Dataset records
+ + + +

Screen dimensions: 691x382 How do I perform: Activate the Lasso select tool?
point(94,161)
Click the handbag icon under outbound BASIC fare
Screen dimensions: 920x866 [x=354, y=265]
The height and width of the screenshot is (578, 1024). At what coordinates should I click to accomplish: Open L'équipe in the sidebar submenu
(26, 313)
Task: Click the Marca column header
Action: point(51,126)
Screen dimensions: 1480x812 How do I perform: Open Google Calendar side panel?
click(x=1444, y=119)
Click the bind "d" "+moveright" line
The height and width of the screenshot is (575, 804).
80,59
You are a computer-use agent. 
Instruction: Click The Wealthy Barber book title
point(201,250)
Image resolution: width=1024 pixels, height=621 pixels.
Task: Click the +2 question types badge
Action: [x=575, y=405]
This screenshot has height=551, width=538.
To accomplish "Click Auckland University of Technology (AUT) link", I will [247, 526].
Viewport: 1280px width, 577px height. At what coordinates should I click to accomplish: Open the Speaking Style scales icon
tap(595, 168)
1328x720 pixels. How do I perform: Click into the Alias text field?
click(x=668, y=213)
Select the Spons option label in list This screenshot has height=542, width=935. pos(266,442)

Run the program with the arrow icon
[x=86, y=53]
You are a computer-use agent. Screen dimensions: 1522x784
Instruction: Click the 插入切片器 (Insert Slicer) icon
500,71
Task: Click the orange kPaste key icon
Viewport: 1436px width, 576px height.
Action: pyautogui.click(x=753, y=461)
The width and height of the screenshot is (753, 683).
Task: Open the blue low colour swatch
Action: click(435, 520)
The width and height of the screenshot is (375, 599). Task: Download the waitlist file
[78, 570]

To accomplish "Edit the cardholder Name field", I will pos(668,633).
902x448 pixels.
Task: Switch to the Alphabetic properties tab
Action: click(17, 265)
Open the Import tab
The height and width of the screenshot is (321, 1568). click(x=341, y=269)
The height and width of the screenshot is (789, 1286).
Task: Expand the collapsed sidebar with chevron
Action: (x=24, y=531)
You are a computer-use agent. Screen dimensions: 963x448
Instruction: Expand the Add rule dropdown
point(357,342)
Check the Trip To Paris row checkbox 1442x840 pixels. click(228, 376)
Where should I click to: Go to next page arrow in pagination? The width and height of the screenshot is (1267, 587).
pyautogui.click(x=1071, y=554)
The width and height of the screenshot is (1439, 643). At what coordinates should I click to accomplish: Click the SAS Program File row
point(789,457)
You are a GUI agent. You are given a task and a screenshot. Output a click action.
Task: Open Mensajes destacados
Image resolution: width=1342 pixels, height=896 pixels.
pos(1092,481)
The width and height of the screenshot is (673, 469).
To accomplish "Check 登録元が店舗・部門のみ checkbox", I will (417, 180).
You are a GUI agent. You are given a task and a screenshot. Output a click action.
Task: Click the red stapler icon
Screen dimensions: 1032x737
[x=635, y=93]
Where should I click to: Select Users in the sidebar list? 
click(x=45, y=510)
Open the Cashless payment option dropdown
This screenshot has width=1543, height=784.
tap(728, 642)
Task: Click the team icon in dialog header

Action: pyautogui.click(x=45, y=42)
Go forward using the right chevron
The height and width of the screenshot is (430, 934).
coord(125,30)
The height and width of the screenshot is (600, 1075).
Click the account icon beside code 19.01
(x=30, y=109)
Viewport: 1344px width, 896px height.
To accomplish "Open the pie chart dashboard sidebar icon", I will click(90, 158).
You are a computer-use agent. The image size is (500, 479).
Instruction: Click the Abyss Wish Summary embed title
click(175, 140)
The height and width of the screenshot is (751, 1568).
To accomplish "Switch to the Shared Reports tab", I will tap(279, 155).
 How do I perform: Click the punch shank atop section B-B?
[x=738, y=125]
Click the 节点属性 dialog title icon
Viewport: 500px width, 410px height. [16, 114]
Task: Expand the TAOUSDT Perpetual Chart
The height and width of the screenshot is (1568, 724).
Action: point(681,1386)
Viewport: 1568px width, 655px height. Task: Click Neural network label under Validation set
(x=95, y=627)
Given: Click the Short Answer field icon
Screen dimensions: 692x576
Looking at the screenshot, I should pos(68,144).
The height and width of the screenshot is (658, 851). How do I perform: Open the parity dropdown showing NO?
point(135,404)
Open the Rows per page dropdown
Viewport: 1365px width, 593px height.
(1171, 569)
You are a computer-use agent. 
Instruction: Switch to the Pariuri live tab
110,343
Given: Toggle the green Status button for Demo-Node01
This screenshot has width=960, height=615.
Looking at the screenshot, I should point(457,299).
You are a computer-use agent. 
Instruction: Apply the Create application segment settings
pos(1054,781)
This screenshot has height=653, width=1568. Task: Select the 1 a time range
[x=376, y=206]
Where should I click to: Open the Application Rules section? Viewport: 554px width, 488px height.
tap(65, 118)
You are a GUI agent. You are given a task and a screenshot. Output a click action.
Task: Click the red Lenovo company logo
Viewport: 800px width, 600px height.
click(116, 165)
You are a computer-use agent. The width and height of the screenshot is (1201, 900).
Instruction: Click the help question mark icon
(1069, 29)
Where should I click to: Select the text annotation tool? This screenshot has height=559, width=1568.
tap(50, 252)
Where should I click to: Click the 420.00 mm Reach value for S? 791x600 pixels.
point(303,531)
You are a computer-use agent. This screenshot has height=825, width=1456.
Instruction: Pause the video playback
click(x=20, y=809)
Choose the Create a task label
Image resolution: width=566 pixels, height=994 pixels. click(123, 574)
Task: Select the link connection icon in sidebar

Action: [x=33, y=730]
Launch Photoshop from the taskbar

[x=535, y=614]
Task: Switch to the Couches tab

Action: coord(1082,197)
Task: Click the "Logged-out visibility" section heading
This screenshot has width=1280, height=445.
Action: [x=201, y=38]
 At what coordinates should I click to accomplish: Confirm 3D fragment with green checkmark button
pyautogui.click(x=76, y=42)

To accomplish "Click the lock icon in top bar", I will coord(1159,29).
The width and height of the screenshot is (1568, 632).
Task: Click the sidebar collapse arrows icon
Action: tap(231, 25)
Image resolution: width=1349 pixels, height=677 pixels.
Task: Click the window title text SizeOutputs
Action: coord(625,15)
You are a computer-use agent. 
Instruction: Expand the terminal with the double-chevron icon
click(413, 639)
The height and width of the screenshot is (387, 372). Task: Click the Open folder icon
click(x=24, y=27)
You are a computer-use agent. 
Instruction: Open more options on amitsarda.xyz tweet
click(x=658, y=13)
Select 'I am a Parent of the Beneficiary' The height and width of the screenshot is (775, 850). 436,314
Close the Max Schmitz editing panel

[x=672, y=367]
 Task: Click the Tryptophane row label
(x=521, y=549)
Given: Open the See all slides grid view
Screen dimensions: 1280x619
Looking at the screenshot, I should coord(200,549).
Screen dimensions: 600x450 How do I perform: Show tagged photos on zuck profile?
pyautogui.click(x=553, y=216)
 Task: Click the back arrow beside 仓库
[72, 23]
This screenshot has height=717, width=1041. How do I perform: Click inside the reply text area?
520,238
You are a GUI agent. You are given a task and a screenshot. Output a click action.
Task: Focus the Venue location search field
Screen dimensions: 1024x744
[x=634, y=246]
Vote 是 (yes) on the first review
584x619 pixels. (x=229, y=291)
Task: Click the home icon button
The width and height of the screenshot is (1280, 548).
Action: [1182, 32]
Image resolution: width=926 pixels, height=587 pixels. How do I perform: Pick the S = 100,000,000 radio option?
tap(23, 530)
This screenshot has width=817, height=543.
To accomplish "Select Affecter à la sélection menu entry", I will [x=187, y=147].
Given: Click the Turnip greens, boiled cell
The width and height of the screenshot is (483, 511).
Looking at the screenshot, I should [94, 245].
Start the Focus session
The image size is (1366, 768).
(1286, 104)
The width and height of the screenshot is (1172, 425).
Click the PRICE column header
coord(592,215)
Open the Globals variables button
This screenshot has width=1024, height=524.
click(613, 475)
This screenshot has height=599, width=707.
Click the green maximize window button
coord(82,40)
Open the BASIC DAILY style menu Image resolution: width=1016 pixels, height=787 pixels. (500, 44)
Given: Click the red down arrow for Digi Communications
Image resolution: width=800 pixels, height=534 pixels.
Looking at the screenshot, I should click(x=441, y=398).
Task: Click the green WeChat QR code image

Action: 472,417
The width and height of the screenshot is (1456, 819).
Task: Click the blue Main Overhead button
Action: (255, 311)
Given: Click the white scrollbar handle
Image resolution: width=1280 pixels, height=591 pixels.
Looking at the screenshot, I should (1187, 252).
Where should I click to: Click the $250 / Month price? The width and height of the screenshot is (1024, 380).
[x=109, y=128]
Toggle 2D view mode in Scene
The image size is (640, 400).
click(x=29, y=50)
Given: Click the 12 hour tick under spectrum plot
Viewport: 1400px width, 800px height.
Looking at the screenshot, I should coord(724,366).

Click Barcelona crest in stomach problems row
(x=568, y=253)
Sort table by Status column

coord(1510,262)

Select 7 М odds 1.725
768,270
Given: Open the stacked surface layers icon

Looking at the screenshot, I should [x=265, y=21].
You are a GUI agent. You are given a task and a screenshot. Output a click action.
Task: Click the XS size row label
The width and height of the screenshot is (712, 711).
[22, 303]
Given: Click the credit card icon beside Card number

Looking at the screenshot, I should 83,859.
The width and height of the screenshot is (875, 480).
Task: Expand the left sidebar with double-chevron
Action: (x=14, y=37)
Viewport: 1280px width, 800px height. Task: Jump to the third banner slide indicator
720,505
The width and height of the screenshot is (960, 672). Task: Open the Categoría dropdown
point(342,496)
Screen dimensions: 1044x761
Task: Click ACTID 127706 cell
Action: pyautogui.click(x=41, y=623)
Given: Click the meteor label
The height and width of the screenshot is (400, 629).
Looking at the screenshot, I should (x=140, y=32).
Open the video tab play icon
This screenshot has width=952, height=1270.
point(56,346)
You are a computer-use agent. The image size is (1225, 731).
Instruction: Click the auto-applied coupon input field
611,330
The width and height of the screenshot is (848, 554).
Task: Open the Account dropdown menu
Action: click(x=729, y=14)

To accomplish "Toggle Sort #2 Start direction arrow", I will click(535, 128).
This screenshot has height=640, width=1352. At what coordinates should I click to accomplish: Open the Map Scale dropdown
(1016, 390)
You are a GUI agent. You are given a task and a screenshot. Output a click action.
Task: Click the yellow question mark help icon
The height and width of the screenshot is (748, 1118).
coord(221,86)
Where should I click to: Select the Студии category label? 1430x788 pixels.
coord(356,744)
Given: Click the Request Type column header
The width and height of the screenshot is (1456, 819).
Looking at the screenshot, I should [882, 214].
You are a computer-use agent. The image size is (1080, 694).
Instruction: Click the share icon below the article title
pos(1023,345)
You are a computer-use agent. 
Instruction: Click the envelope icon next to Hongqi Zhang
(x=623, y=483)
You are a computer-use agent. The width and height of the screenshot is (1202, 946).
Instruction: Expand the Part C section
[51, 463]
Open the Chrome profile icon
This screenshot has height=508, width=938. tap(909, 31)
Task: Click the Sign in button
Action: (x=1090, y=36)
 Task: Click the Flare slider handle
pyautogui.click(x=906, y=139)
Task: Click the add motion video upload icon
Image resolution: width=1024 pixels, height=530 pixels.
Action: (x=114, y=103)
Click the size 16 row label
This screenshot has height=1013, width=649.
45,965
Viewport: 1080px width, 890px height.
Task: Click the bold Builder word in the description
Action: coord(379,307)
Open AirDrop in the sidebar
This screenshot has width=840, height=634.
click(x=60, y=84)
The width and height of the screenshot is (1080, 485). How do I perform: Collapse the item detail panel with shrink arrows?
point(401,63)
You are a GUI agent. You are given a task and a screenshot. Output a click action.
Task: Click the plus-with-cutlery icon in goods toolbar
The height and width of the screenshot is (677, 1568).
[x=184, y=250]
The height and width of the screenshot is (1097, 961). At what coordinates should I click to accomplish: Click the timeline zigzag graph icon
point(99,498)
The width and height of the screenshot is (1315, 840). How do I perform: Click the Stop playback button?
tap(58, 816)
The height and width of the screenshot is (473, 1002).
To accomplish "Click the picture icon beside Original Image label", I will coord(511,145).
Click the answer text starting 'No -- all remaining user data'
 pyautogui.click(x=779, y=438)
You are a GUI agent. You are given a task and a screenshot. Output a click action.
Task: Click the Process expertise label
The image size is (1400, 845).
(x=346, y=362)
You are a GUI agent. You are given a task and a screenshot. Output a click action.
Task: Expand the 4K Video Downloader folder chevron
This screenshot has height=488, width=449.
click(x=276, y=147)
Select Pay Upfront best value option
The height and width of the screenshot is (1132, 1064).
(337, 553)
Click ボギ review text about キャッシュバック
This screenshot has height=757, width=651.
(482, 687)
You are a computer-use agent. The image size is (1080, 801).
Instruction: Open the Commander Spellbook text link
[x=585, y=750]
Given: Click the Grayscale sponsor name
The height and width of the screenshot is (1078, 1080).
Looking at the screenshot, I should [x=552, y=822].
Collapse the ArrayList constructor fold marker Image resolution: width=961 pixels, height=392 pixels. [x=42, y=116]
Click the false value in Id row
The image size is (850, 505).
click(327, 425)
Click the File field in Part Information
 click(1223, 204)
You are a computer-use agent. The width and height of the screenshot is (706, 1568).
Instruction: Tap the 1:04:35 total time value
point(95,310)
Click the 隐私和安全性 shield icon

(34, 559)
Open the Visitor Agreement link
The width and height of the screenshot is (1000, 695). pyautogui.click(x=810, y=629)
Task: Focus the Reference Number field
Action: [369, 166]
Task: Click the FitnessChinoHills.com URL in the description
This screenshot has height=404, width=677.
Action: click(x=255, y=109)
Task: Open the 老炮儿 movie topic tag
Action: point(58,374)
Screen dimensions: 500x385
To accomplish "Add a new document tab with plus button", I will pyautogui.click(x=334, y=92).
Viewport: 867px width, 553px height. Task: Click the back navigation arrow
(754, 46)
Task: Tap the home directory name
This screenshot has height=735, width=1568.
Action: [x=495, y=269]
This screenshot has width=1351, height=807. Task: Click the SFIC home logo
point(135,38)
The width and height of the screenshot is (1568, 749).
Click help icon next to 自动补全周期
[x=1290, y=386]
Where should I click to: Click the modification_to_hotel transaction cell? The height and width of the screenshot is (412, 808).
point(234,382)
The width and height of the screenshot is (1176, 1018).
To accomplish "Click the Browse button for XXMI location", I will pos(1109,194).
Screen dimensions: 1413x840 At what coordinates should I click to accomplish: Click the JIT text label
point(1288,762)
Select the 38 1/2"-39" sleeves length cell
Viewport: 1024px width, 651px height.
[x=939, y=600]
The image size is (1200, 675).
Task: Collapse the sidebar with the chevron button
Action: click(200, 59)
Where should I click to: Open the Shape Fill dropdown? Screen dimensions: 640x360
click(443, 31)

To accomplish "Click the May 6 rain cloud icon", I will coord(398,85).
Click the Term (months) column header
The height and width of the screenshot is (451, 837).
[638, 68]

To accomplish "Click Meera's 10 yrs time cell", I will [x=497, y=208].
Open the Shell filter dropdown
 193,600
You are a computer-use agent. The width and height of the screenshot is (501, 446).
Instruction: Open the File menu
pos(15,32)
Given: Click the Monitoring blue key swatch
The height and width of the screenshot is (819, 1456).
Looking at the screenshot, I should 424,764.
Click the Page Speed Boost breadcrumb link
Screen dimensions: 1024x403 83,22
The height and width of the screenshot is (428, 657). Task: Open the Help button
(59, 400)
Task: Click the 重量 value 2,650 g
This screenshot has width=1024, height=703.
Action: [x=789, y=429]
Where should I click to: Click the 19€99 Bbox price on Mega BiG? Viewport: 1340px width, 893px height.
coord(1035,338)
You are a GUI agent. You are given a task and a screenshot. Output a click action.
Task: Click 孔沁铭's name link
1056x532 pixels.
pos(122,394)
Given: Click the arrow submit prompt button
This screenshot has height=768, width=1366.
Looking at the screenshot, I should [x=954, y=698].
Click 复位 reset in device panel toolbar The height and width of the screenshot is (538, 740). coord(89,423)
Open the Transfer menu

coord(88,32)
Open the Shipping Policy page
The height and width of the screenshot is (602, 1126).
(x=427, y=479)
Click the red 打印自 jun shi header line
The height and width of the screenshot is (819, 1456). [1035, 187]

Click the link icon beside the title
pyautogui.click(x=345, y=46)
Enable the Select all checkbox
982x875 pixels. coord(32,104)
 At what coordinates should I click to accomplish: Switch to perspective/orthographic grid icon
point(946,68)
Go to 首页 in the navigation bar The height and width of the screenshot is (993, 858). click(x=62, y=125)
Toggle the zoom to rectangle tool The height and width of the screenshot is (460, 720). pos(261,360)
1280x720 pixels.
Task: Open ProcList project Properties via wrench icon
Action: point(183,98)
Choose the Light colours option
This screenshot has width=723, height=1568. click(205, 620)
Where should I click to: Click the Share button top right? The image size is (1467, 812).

+ + + +

Task description
Retype exactly the lines of the data above that fall between the line with "Select Pay Upfront best value option" and the line with "is (706, 1568).", inclusive, and add nothing.

Problem solution
Select Pay Upfront best value option
The height and width of the screenshot is (1132, 1064).
(337, 553)
Click ボギ review text about キャッシュバック
This screenshot has height=757, width=651.
(482, 687)
You are a computer-use agent. The image size is (1080, 801).
Instruction: Open the Commander Spellbook text link
[x=585, y=750]
Given: Click the Grayscale sponsor name
The height and width of the screenshot is (1078, 1080).
Looking at the screenshot, I should [x=552, y=822].
Collapse the ArrayList constructor fold marker Image resolution: width=961 pixels, height=392 pixels. [x=42, y=116]
Click the false value in Id row
The image size is (850, 505).
click(327, 425)
Click the File field in Part Information
 click(1223, 204)
You are a computer-use agent. The width and height of the screenshot is (706, 1568).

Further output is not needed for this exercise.